With different concentrations of the molecules, the same promoter produced different levels of fluorescence, which also aligns with our hypothesis. This shows that the transcription of the promoter is dependent on the concentration of the molecules, so the molecules might be inducers for these E. coli. While all of the bacteria didn’t produce an increasing fluorescent signal with an increasing concentration of the molecule, several did have a positive trend and showed promising results for being the basis of a biosensor after several iterations. Variations may be due to experimental error or the effect of the molecules on other biological pathways in the bacterial.

In particular, the following molecules and strains were identified to have an increasing trend with increasing concentration of the molecule. BHL with the ydel promoter produced a 1.7 times fold increase. CND with the ybcK promoter produced a 2.2 times fold increase. CND with the aegA promoter produced a 2.8 times fold increase. Finally, DEP with the yfiF promoter produced a 2.0 times fold increase.
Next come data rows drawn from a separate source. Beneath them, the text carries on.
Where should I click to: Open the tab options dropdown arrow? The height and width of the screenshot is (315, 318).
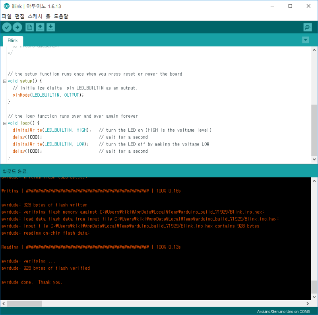point(305,40)
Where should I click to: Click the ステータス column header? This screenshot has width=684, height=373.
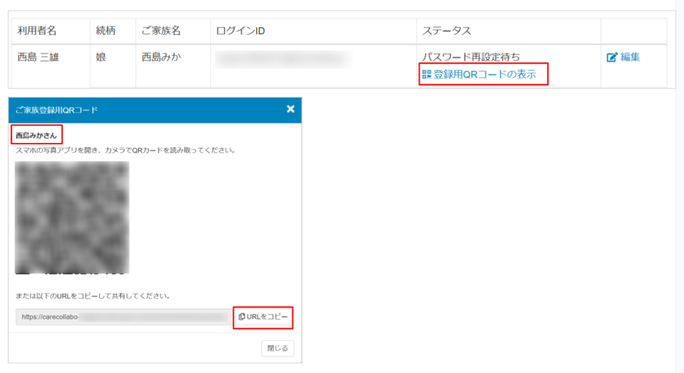(447, 31)
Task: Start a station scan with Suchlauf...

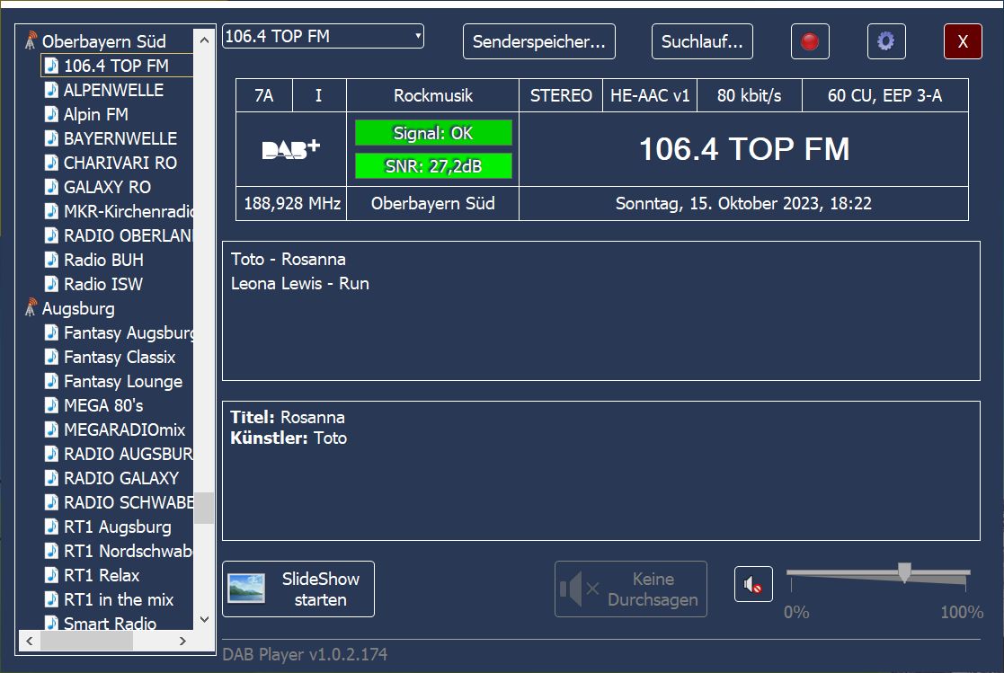Action: coord(702,41)
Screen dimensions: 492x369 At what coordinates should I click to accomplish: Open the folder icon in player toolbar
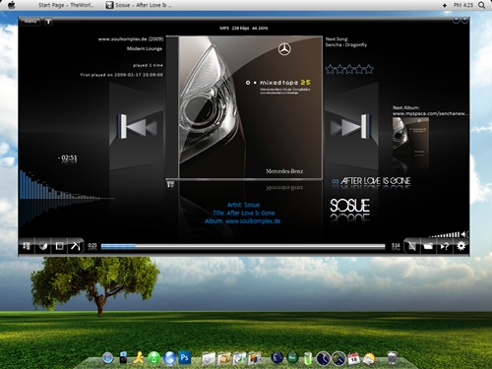(x=428, y=246)
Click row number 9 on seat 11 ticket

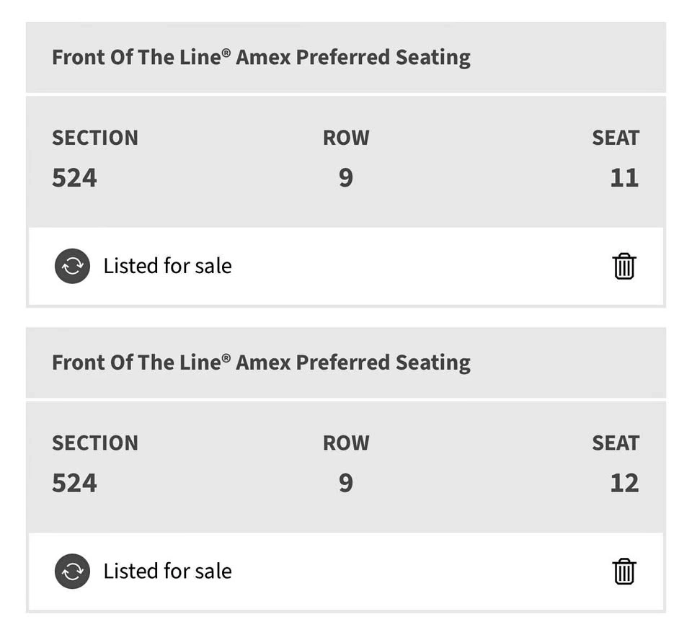pyautogui.click(x=346, y=177)
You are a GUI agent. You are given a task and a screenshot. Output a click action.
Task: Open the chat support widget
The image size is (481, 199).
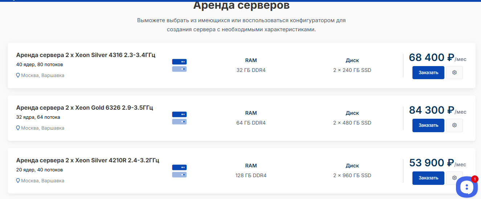(467, 187)
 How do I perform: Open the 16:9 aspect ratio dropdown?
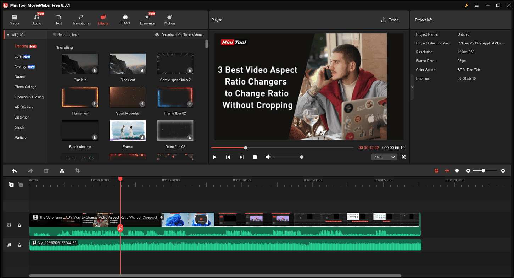(x=384, y=157)
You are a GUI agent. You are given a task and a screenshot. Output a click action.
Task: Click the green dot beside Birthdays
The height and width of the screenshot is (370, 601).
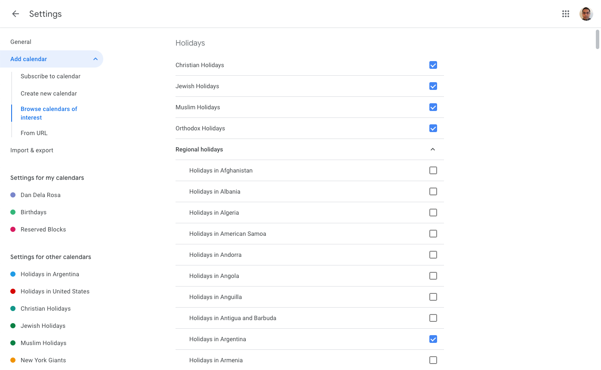(x=13, y=212)
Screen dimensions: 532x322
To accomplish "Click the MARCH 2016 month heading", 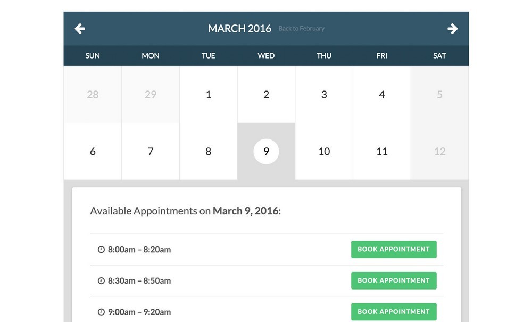I will point(239,29).
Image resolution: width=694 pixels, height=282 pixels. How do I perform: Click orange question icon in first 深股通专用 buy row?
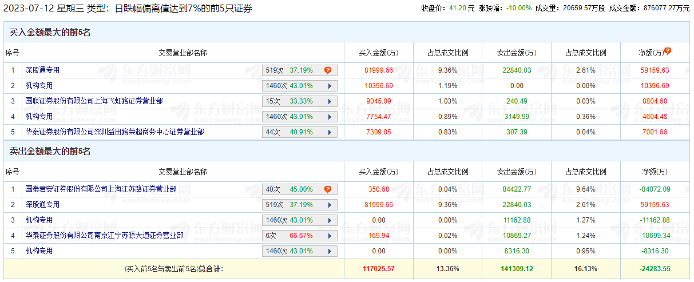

Figure 10-13. Final promoters that had an increasing trend in fluorescence with increasing concentration of the corresponding molecules

Overall, this research demonstrates a strong proof of concept for the future development of a biosensor detecting the presence of the identified molecules. Several molecule-promoter pairs demonstrated an increasing trend with increasing concentrations of the molecules that can be refined and quantified to detect the presence of that molecule in future applications.

References

[1] Zaslaver, A., Bren, A., Ronen, M., Itzkovitz, S., Kikoin, I., Shavit, S., Liebermeister, W., Surette, M. G., & Alon, U. (2006). A comprehensive library of fluorescent transcriptional reporters for Escherichia coli. Nature Methods, 3(8), 623–628. DOI: 10.1038/nmeth895;
[2] Keseler, I. M., Gama-Castro, S., Mackie, A., Billington, R., Bonavides-Martínez, C., Caspi, R., Kothari, A., Krummenacker, M., Midford, P. E., Muñiz-Rascado, L., Ong, W. K., Paley, S., Santos-Zavaleta, A., Subhraveti, P., Tierrafría, V. H., Wolfe, A. J., Collado-Vides, J., Paulsen, I. T., & Karp, P. D. (2021). The EcoCyc Database in 2021. Frontiers in Microbiology, 12, 711077. DOI: 10.3389/fmicb.2021.711077;
[3] Wishart, D. S., Ren, L., Leong-Sit, J., Saha, S., Grant, J. R., Stothard, P., Singh, U., Kropielnicki, A., Oler, E., Peters, H., Gautam, V. (2023). PlasMapper 3.0 - A Web Server for Generating, Editing, Annotating and Visualizing Publication Quality Plasmid Maps. Nucleic Acids Research. DOI: 10.1093/NAR/GKAD276.